Add this vivid charm to any bag or use it as a key fob; either way, it’s sure to initiate some curious envy. The top bit slides to reveal a second disc of the house monogram while the metal attachment also displays a Vuitton signature.

This silk and wool mix shawl is the perfect lift-me-up to enhance any basic outfit and the symphony of colours pays true tribute to the panorama of kabuki stickers. Screen-printed on to monogram jacquard, the effect showcases a seamless blend of subtle and intense.

A multipurpose bandeau; isn’t that an add-on every girl needs! Play with its dimensions to wrap around the head, neck, wrist or tie it to a bag and allow different kabuki stickers to be highlighted each time around.

The Lust List
You’re going to be spoilt for choice with this lot of goodies!

The Boite Chapeau hatbox has long been a favourite with Vuitton customers and this Petite handbag version will be impossible to resist. Small but user-friendly (the brand has smartly designed it to easily accommodate an iPhone 7), this versatile piece is available in classic monogram canvas as well as a reverse monogram with black calfskin.

The Bento Box is an architectural marvel with its sharp lines and immediate recall value. This day-to-evening Epi leather bag is sure to become a cult favourite, especially given its two-way functionality with a top handle as well as a long cross-body strap.

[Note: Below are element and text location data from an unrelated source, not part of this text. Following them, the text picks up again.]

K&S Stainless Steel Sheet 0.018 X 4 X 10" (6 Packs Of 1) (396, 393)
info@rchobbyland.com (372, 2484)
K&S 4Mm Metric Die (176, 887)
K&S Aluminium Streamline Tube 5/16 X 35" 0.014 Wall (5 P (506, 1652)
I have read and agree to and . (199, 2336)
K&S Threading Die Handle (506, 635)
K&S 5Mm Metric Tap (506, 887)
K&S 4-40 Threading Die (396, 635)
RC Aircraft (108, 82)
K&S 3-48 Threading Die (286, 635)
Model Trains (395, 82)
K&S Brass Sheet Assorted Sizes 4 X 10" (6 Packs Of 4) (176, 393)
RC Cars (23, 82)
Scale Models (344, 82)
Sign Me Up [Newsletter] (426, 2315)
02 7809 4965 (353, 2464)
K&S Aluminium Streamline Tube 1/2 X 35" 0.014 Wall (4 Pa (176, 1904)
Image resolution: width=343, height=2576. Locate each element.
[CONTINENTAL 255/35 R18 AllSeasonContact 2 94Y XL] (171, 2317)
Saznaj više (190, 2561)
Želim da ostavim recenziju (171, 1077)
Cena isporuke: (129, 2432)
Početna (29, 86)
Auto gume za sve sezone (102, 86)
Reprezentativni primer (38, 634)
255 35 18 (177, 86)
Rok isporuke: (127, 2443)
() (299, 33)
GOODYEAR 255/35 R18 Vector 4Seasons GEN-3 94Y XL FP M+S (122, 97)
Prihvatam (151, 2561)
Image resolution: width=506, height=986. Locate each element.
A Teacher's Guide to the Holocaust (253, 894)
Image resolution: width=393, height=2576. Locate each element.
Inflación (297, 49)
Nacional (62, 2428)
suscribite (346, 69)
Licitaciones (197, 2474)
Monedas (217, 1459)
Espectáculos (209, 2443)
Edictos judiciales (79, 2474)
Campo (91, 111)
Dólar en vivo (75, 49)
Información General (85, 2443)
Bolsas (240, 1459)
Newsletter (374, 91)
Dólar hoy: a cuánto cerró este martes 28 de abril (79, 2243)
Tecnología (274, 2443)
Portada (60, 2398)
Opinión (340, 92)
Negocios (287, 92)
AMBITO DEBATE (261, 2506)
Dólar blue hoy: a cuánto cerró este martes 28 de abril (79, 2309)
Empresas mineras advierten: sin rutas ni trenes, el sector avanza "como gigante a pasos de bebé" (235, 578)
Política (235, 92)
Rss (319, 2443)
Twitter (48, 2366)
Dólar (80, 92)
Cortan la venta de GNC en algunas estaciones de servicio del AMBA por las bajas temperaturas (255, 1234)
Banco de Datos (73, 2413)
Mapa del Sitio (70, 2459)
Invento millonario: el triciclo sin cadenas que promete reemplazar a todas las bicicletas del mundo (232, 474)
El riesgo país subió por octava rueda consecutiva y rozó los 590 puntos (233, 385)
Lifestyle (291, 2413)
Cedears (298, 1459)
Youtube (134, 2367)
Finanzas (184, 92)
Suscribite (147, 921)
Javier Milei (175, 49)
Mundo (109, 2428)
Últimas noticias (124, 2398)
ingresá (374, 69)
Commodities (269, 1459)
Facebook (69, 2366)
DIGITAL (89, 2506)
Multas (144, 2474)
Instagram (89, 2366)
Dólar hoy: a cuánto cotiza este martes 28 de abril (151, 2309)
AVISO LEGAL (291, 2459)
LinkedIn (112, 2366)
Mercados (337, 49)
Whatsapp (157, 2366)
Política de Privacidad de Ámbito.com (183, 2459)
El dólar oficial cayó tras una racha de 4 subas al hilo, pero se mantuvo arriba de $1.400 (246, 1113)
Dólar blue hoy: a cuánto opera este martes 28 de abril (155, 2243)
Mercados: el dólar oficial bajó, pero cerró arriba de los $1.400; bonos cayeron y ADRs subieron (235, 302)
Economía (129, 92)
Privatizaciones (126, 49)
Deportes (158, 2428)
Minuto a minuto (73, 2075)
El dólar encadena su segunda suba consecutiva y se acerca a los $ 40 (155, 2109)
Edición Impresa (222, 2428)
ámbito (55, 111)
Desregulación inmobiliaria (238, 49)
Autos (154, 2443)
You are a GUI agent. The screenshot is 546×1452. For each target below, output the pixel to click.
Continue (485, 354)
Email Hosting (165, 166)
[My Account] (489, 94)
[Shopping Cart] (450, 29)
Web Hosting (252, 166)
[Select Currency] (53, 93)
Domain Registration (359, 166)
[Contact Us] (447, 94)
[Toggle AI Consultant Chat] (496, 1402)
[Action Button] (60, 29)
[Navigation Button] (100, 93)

If there’s one bag to add to your list, it’s this Alma PM Samourai. Drawing inspiration from samurai embroidery, the hardy black Epi leather has been emblazoned with handmade tricolour braids to represent a masterpiece of graphic contrast.

There’s no better evening accessory than this Twist Golden Light; a play of matt gold and charcoal black. Reminiscent of a simmering sunset, the embossing manages to convey a striking similarity to that of an artist’s brushstroke.

Backpacks are the new cool kids on the bag block and this Palm Springs Patchwork Waves is as singular as it can get. It displays playfulness with some sassy edge, making it a bold and colourful addition to any individualist’s wardrobe.